For a more detailed description of England see the Article about England in Wikipedia.
Shetland is currently linked to England via various political, social, cultural and economic structures. This is partly due to the annexation of Shetland by Scotland, and the subsequent absorption of Scotland by England in 1603 (Union of the Crowns) and 1707 (Act of Union).
Although not strictly a neighbour of Shetland, its influence on the islands predates the Union of Scotland and England.
London is the transport hub of the UK, especially when it comes to air travel from major airports such as Heathrow and Gatwick. The vast majority of ferry services from the UK to continental Europe also leave from here, mainly from the south coast of England, but also from Hull. Most major UK airlines are headquartered in England.
Most of the non-local TV & Radio available in Shetland is either broadcast from England, or headquartered there, e.g. the BBC, ITV, Channel 4, Channel 5, Sky, and numerous radio stations. Similarly, many English newspapers and magazines are distributed in Shetland, e.g. Daily Mail, The Times, The Telegraph, The Sun, The Mirror, The Guardian etc. TV licensing is also based there.
The cultural influence that England presently exerts on Shetland therefore cannot be underestimated.
Orkney and Shetland collectively send one MP to Westminster.
Most political decisions regarding Shetland, such as foreign affairs, defence, and taxation are taken in Westminster, and at Whitehall. However, since the 1970s, Westminster’s influence on Shetland affairs has declined, because of Scottish devolution on the one hand and the growing influence of the European Union (and its predecessors such as the EEC) on the other. Education, health and transport are now within the remit of the Scottish Parliament. Control of fisheries, metrification, exports/imports and human rights tend to fall under the European aegis now.
The British Royal Family are based in London.
The Union Jack contains the English flag within it, as does that of the Royal Navy (twice)
Geography and economy
England is a considerable distance from Shetland. Hamish Haswell-Smith points out that “Muckle Flugga is further from the Scottish/English border than Lands End”. England’s economic and political centre of gravity is of course, nowhere near the border, but down in south east England and the so called Home Counties. England has a considerable fishing industry, and English boats frequently visit Shetland waters, and vice versa.
England also has a few of its own North Sea oil and gas interests. English businesses, notably British Petroleum have been instrumental in the opening up of the fields off Shetland, and the construction of the Sullom Voe oil terminal.

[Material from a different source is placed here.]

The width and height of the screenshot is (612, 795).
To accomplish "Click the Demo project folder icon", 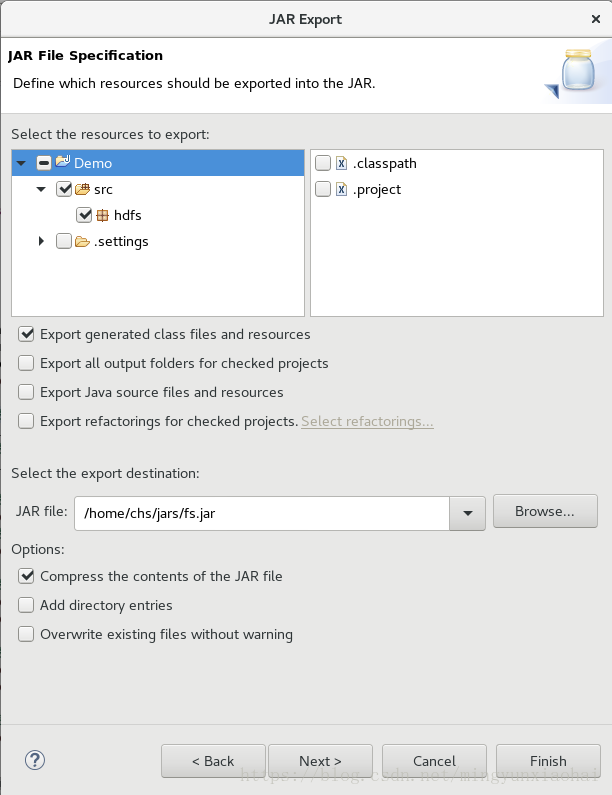I will [63, 162].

It is uncertain when Shetland and (present day) England had their first contact. It may have been in pre-historic times, by traders. Alternatively, it could have been during the Roman period. It appears that Roman fleets did reach Shetland (although their galleys were notoriously unsuited to oceanic travel), and this exchange may not have been one way. The Roman province south of Hadrian's Wall was attacked by Picts, especially in the 3rd and 4th centuries, not just by land, but also by sea. It is possible that Pictish vessels from Shetland were involved in these attacks.
In the post-Roman period, both Northern England (notably Lindisfarne) and Shetland were evangelised by the Celtic Church. Given the long journeys made by culdees elsewhere, some exchange is possible in this period.
Later on, most of Northern England fell into the "Danelaw", a region governed by Norse law (see Udal Law) and mostly settled by Danes. There were one or two pockets of Norwegian settlement (as in Shetland) mostly on the coast of the Irish Sea, and especially around Cumberland/the Lake District.
English influence on Shetland was notable both before and after the annexation by Scotland. The English navy and private ships predated on many neighbouring countries such as Norway and Scotland. This was not unique to the English during the Middle Ages - most countries did it unfortunately.
On the more positive side, English trade, fishing, whaling etc also occurred during this period.
(See also Communication, Politics above)
From the 1960s onwards, there has been a considerable influx of English into Shetland, and they form one of the largest minorities in the islands.
Likewise, a number of Shetlanders have gone to live in England, particularly London and other large cities.
From time to time, certain people have proposed Shetland remain linked to London, if Scotland becomes independent/devolved.